Alton Howard was a native Louisianan who lived almost his
whole life and died there, yet looking at the scope of his life, one could not
mistake him for a play-it-safe fellow who was afraid to roam far from security
and home. He and his siblings learned to love music under the tutelage of
parents who sent the family to singing schools in the summers of his youth. Shortly thereafter he attended another very different
kind of school -- his service during World War II in France and Germany in the
U.S. Air Force. After the war, he, along with one brother, began a long series
of business endeavors that endured for the rest of his life. While many of these
efforts were successful, there were probably some down moments, too. At his
death in 2006, his son admitted that indeed his dad had had more than one
failure. But, given the wide variety of his entrepreneurship, Alton was never
one to be downcast over one or even multiple disappointments. As his song ‘There’s
a Rainbow…’ must have informed him, there was always something to gird his
spirit. Besides his secular businesses, Alton Howard was adventurous in the
scope of his Christian faith. He reached out through a church in West Monroe
that he and others established and helped guide for four decades, and he also
helped set up a Christian youth camp and “World Radio” to broadcast the Christian
message. And, of course, there was Howard Publishing and his personal
songwriting efforts. What was he seeing in 1973, so that in all three verses of
his ‘Rainbow’ song he mentions some kind of trouble? His mother had died in
1971, and maybe the health of his aging father (who died in 1974) was on his
mind. We’re all mortal. Or, was it a tumbling business or one of the parachurch
activities that had a bad bug? No matter, for Alton had an anchor.
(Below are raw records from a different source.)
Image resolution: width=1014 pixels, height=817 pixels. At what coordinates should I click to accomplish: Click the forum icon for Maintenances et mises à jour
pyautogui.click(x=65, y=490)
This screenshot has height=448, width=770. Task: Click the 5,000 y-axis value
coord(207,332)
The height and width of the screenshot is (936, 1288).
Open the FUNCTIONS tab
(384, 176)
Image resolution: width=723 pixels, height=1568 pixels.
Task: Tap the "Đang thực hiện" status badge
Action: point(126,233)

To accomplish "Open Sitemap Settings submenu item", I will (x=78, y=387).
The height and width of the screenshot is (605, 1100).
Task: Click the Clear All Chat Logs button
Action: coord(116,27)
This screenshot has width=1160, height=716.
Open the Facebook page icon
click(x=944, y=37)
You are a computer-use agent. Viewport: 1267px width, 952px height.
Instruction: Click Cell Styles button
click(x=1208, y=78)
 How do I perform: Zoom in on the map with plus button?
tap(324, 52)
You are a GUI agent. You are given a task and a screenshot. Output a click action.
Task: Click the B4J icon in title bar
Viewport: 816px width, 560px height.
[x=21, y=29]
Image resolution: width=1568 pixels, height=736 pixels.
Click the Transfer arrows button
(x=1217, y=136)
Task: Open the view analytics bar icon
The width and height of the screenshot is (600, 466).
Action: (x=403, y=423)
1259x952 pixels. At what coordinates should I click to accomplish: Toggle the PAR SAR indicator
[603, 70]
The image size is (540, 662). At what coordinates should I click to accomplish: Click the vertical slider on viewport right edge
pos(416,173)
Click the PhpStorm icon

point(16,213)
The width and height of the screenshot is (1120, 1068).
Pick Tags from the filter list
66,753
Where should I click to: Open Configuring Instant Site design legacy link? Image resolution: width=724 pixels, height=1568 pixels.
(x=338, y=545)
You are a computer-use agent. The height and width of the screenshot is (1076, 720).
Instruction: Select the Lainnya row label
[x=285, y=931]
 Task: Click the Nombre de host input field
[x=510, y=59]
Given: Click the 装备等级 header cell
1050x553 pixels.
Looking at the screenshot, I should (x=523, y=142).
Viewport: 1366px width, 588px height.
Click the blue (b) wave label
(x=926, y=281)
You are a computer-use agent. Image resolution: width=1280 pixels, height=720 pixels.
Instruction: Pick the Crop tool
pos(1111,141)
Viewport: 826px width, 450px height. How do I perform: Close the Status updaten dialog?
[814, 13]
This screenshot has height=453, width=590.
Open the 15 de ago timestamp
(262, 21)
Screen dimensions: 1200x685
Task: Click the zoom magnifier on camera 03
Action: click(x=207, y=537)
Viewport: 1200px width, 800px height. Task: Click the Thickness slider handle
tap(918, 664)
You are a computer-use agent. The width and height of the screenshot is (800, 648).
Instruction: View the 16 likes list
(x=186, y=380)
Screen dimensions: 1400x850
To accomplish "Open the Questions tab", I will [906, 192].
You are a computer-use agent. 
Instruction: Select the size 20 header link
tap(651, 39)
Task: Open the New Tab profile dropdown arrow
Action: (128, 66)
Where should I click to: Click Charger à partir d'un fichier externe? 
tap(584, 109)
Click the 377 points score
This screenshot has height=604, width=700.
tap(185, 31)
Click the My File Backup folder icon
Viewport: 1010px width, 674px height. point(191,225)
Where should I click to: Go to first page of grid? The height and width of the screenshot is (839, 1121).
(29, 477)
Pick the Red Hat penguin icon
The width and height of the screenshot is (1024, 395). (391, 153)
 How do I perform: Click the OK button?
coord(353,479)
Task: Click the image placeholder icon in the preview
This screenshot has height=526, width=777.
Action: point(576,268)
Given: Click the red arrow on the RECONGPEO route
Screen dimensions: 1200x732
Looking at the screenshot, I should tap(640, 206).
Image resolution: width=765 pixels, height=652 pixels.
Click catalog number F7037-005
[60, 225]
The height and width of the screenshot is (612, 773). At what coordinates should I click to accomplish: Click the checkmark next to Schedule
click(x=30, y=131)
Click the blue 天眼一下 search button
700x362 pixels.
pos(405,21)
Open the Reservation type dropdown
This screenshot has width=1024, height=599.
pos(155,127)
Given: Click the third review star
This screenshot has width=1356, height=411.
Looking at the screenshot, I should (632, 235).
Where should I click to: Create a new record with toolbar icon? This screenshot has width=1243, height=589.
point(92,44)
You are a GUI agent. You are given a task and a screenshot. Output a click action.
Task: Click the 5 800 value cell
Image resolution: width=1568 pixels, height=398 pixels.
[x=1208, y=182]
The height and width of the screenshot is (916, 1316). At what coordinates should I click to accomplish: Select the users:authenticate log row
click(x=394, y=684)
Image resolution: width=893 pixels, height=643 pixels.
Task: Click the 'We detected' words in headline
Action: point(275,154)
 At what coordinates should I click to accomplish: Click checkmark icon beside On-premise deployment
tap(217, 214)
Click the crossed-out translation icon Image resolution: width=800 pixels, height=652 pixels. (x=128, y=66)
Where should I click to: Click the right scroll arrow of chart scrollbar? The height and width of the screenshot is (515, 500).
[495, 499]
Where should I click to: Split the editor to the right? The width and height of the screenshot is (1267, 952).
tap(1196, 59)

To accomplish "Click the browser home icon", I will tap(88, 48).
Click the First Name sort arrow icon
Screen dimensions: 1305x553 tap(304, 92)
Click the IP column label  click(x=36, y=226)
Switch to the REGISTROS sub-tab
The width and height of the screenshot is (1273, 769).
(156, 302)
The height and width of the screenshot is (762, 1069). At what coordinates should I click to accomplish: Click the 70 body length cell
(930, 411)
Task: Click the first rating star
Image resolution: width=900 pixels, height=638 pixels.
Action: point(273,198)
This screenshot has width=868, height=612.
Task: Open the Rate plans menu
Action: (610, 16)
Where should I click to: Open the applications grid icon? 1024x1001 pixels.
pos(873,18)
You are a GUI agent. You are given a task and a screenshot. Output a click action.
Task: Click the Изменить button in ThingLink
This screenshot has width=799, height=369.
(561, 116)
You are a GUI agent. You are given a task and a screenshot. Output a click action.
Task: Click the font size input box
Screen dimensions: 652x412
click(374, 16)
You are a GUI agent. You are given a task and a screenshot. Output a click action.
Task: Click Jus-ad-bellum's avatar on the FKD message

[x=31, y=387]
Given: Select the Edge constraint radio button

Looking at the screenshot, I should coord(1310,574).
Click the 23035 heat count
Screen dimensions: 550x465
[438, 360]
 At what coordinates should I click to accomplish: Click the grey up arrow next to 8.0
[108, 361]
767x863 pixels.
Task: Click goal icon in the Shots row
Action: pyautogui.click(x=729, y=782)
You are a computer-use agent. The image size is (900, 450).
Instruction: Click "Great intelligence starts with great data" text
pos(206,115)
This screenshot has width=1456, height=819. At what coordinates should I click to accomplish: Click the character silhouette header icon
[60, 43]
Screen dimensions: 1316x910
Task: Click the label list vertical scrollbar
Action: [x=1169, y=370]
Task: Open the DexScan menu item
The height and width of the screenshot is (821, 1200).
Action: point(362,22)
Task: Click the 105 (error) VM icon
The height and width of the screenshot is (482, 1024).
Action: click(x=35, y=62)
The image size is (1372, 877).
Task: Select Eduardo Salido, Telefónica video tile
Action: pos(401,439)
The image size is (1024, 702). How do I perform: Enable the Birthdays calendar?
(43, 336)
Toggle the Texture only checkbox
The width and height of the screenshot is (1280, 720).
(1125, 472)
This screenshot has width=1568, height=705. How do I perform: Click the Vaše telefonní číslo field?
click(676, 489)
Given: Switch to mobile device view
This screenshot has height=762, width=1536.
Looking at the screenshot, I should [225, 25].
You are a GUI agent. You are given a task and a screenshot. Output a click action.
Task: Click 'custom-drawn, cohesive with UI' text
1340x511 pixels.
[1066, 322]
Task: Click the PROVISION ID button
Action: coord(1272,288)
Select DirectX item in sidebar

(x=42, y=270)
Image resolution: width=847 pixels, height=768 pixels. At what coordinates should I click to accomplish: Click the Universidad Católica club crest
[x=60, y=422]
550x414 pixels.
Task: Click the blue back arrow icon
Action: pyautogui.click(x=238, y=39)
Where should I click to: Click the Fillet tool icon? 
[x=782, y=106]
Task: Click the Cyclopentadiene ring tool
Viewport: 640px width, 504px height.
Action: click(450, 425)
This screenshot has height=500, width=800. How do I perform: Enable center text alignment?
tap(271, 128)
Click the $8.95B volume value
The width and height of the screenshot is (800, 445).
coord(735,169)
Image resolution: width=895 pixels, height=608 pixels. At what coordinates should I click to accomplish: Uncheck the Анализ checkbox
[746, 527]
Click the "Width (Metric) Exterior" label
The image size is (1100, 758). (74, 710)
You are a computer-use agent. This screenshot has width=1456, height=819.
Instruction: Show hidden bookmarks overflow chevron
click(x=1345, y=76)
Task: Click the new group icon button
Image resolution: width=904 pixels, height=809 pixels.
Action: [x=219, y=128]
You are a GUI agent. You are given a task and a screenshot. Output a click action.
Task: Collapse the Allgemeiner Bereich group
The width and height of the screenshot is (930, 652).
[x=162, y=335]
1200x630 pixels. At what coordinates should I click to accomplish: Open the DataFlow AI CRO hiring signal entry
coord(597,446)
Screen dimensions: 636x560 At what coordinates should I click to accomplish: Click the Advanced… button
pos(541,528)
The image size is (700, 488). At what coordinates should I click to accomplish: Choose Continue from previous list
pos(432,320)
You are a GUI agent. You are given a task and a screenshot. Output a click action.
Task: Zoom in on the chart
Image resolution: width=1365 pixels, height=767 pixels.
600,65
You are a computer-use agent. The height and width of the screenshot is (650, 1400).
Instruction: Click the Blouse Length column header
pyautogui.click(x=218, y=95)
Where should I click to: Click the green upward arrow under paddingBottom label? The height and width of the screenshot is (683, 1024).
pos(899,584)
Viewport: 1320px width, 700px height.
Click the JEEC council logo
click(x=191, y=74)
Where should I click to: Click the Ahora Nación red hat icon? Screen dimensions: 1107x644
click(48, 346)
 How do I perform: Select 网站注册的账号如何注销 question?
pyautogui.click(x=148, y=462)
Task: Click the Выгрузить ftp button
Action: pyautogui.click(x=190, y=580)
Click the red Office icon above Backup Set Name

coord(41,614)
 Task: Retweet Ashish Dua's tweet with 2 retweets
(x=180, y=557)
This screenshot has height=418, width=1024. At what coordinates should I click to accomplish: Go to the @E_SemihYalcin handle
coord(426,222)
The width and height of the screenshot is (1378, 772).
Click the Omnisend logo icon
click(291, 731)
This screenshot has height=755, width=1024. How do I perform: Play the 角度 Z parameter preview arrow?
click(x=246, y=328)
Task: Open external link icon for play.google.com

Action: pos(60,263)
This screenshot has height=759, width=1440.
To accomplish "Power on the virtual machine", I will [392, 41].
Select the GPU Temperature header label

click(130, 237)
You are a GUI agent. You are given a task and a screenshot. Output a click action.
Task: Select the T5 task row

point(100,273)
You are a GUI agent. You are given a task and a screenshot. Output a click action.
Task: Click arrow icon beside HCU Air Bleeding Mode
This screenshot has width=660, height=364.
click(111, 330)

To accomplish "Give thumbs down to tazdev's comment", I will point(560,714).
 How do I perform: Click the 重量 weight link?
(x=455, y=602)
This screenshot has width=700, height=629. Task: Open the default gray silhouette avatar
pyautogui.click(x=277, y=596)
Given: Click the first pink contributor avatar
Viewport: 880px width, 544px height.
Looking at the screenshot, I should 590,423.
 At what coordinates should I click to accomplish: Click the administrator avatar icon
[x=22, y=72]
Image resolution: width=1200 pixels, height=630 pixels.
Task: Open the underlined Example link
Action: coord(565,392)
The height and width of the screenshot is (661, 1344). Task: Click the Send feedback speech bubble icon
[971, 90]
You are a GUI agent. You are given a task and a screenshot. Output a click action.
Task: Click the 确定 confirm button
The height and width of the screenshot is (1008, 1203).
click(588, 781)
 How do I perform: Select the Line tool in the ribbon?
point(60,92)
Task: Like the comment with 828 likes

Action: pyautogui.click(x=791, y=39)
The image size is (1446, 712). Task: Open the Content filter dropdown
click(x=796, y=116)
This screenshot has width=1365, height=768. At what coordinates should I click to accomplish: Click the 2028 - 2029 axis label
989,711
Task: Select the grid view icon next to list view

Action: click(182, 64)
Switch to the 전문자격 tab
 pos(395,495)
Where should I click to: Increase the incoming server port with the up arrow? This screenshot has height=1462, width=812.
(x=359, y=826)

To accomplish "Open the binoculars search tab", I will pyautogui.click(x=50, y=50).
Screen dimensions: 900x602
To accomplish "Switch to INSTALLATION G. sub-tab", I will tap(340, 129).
It might have been an anchor, but it wasn’t deep in the
water, but high above, where Howard was gazing apparently. Alton must have been
like Peter at times, stepping out and trying to walk where less spirited folk
could only worry about getting wet or drowning. He got soaked sometimes, too,
so was there a part of him that actually liked the danger and the water? I’ll
have to see, when I ask him up there near that rainbow, someday.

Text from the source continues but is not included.